What you will do. Take the listing below and reproduce it in full. Change nothing.

Records shown.
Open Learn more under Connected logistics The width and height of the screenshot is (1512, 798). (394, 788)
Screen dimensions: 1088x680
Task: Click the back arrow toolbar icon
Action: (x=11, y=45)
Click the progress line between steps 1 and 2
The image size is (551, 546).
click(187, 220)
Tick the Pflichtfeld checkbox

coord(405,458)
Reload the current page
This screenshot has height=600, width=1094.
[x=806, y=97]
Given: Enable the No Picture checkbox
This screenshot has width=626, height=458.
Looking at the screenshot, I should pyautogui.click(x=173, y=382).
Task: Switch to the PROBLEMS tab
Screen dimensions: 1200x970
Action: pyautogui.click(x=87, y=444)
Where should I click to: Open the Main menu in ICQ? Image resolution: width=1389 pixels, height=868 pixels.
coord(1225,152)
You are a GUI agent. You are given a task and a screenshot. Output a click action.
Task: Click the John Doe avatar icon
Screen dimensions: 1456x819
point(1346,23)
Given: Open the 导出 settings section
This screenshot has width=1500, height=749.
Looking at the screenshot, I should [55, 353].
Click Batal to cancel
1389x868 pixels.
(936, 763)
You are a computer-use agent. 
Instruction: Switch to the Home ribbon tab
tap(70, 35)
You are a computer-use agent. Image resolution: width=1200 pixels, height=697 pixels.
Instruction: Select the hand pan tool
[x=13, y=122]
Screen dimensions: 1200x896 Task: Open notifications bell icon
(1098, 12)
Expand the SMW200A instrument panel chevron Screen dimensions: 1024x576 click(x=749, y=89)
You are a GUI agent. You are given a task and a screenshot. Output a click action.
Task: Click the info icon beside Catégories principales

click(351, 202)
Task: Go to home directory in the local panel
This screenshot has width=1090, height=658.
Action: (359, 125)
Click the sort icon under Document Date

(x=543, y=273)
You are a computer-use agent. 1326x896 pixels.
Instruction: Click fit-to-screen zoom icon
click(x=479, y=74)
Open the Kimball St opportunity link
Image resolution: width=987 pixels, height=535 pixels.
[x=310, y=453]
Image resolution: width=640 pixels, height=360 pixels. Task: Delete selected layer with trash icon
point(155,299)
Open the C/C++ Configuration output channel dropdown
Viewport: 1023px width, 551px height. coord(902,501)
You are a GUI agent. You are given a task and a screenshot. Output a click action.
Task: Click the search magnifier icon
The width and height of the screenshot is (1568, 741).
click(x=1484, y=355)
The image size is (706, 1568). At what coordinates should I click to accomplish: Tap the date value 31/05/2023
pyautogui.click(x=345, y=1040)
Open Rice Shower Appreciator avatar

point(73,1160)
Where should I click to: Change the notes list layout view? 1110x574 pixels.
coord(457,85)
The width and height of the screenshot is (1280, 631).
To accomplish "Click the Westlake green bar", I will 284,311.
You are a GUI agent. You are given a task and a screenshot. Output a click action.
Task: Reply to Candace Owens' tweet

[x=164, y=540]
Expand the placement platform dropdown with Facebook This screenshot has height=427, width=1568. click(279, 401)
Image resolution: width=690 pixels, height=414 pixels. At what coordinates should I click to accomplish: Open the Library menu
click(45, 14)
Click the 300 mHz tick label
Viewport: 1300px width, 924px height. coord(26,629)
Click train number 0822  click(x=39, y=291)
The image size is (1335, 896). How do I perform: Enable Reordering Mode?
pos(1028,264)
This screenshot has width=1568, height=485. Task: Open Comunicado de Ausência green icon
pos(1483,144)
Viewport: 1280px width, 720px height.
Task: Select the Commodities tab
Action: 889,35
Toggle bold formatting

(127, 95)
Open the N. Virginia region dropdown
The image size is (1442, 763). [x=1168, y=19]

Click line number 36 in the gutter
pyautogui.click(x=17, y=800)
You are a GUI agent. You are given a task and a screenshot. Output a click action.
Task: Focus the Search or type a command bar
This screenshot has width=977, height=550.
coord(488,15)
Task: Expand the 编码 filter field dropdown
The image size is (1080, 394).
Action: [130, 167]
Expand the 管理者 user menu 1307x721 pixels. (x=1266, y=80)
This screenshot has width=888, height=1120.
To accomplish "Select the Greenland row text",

Result below.
Open Learn more under Connected logistics The width and height of the screenshot is (1512, 798). (394, 788)
Screen dimensions: 1088x680
Task: Click the back arrow toolbar icon
Action: (x=11, y=45)
Click the progress line between steps 1 and 2
The image size is (551, 546).
click(187, 220)
Tick the Pflichtfeld checkbox

coord(405,458)
Reload the current page
This screenshot has height=600, width=1094.
[x=806, y=97]
Given: Enable the No Picture checkbox
This screenshot has width=626, height=458.
Looking at the screenshot, I should pyautogui.click(x=173, y=382).
Task: Switch to the PROBLEMS tab
Screen dimensions: 1200x970
Action: pyautogui.click(x=87, y=444)
Where should I click to: Open the Main menu in ICQ? Image resolution: width=1389 pixels, height=868 pixels.
coord(1225,152)
You are a GUI agent. You are given a task and a screenshot. Output a click action.
Task: Click the John Doe avatar icon
Screen dimensions: 1456x819
point(1346,23)
Given: Open the 导出 settings section
This screenshot has width=1500, height=749.
Looking at the screenshot, I should [55, 353].
Click Batal to cancel
1389x868 pixels.
(936, 763)
You are a computer-use agent. 
Instruction: Switch to the Home ribbon tab
tap(70, 35)
You are a computer-use agent. Image resolution: width=1200 pixels, height=697 pixels.
Instruction: Select the hand pan tool
[x=13, y=122]
Screen dimensions: 1200x896 Task: Open notifications bell icon
(1098, 12)
Expand the SMW200A instrument panel chevron Screen dimensions: 1024x576 click(x=749, y=89)
You are a GUI agent. You are given a task and a screenshot. Output a click action.
Task: Click the info icon beside Catégories principales

click(351, 202)
Task: Go to home directory in the local panel
This screenshot has width=1090, height=658.
Action: (359, 125)
Click the sort icon under Document Date

(x=543, y=273)
You are a computer-use agent. 1326x896 pixels.
Instruction: Click fit-to-screen zoom icon
click(x=479, y=74)
Open the Kimball St opportunity link
Image resolution: width=987 pixels, height=535 pixels.
[x=310, y=453]
Image resolution: width=640 pixels, height=360 pixels. Task: Delete selected layer with trash icon
point(155,299)
Open the C/C++ Configuration output channel dropdown
Viewport: 1023px width, 551px height. coord(902,501)
You are a GUI agent. You are given a task and a screenshot. Output a click action.
Task: Click the search magnifier icon
The width and height of the screenshot is (1568, 741).
click(x=1484, y=355)
The image size is (706, 1568). At what coordinates should I click to accomplish: Tap the date value 31/05/2023
pyautogui.click(x=345, y=1040)
Open Rice Shower Appreciator avatar

point(73,1160)
Where should I click to: Change the notes list layout view? 1110x574 pixels.
coord(457,85)
The width and height of the screenshot is (1280, 631).
To accomplish "Click the Westlake green bar", I will 284,311.
You are a GUI agent. You are given a task and a screenshot. Output a click action.
Task: Reply to Candace Owens' tweet

[x=164, y=540]
Expand the placement platform dropdown with Facebook This screenshot has height=427, width=1568. click(279, 401)
Image resolution: width=690 pixels, height=414 pixels. At what coordinates should I click to accomplish: Open the Library menu
click(45, 14)
Click the 300 mHz tick label
Viewport: 1300px width, 924px height. coord(26,629)
Click train number 0822  click(x=39, y=291)
The image size is (1335, 896). How do I perform: Enable Reordering Mode?
pos(1028,264)
This screenshot has width=1568, height=485. Task: Open Comunicado de Ausência green icon
pos(1483,144)
Viewport: 1280px width, 720px height.
Task: Select the Commodities tab
Action: 889,35
Toggle bold formatting

(127, 95)
Open the N. Virginia region dropdown
The image size is (1442, 763). [x=1168, y=19]

Click line number 36 in the gutter
pyautogui.click(x=17, y=800)
You are a GUI agent. You are given a task and a screenshot. Output a click action.
Task: Focus the Search or type a command bar
This screenshot has width=977, height=550.
coord(488,15)
Task: Expand the 编码 filter field dropdown
The image size is (1080, 394).
Action: [130, 167]
Expand the 管理者 user menu 1307x721 pixels. (x=1266, y=80)
This screenshot has width=888, height=1120.
To accomplish "Select the Greenland row text",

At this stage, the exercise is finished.